## Instruções do exercício
Transcreva sem alterações o trecho do texto sobre a dialeticidade dos recursos que vai de "Resumo: ao interpor" até "mérito. Novo CPC.".
++++ Texto da página
Dialeticidade dos recursos, novo CPC e o princípio da primazia do julgamento do mérito

Resumo: ao interpor qualquer recurso, a parte deve apresentar as razões recursais, declinando os fundamentos pelos quais é necessária a reforma ou anulação da decisão recorrida (princípio da dialeticidade dos recursos), sob pena de não conhecimento da irresignação recursal. A questão que se coloca, e tem sido debatida nos meios acadêmico e jurisprudencial, diz respeito à possibilidade, ou não, de saneamento de eventual deficiência na fundamentação do recurso, nos termos do art. 932, parágrafo único, do novo Código de Processo Civil, sendo o principal objeto deste ensaio.

Palavras chave: recursos. Dialeticidade. Primazia julgamento mérito. Novo CPC.

Abstract: When lodging an appeal, the party must present the grounds of appeal, declining the grounds on which it is necessary to reform or annul the contested decision (principle of the dialeticity of appeals), failing which there is no knowledge of the lack of appeal. The question that arises, and is already debated in the academic and jurisprudential circles, concerns the possibility, or not, of sanitation of any deficiency in the grounds of the appeal, under the terms of art. 932, sole paragraph, of the new Code of Civil Procedure, being the main object of this test.

Keywords:  resources. Dialeticity. Primacy judgment merit. New CPC.

A irresignação é inerente ao ser humano e por isso a legislação prevê a possibilidade de reexame da decisão judicial através da interposição de recursos, julgados por órgão jurisdicional hierarquicamente superior. Mas para tanto é indispensável que o recorrente aponte e demonstre os equívocos interpretativos do julgador.

Trata-se do princípio da dialeticidade dos recursos que preconiza que “o recurso tem de combater a decisão jurisdicional naquilo que ela o prejudica, naquilo que ela lhe nega pedido ou posição de vantagem processual, demonstrando o seu desacerto, do ponto de vista procedimental (error in procedendo) ou do ponto de vista do próprio julgamento (error in judicando)”[1].

Não obstante, na prática são comuns recursos que se limitam a reproduzir, em seu corpo, os fundamentos da petição inicial ou da contestação sem atacar especificamente os fundamentos da decisão. E tal prática vem sendo combatida pela jurisprudência dos Tribunais Superiores (v. g. Súmulas 182, STJ).

O novo Código de Processo Civil, aprovado pela 13.105, de 16 de março de 2015, engrossou o coro e positivou o princípio da dialeticidade dos recursos, mitigando a prática consistente em copiar e colar os fundamentos expostos em outros atos processuais.
++++++++
++++ Dados fornecidos
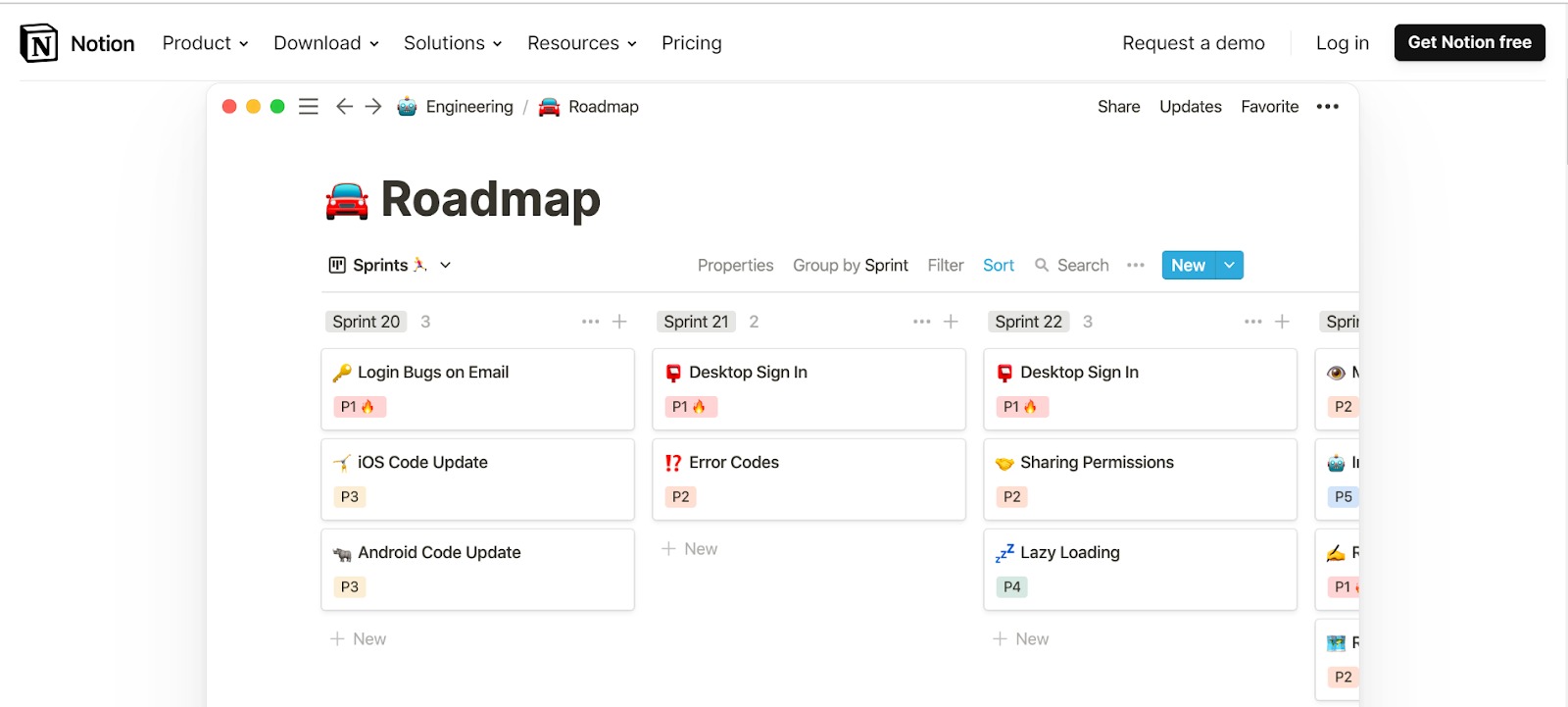Open Sprint 21 column three-dot menu
Screen dimensions: 1568x707
pyautogui.click(x=921, y=322)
++++++++
## Em resposta
Resumo: ao interpor qualquer recurso, a parte deve apresentar as razões recursais, declinando os fundamentos pelos quais é necessária a reforma ou anulação da decisão recorrida (princípio da dialeticidade dos recursos), sob pena de não conhecimento da irresignação recursal. A questão que se coloca, e tem sido debatida nos meios acadêmico e jurisprudencial, diz respeito à possibilidade, ou não, de saneamento de eventual deficiência na fundamentação do recurso, nos termos do art. 932, parágrafo único, do novo Código de Processo Civil, sendo o principal objeto deste ensaio.

Palavras chave: recursos. Dialeticidade. Primazia julgamento mérito. Novo CPC.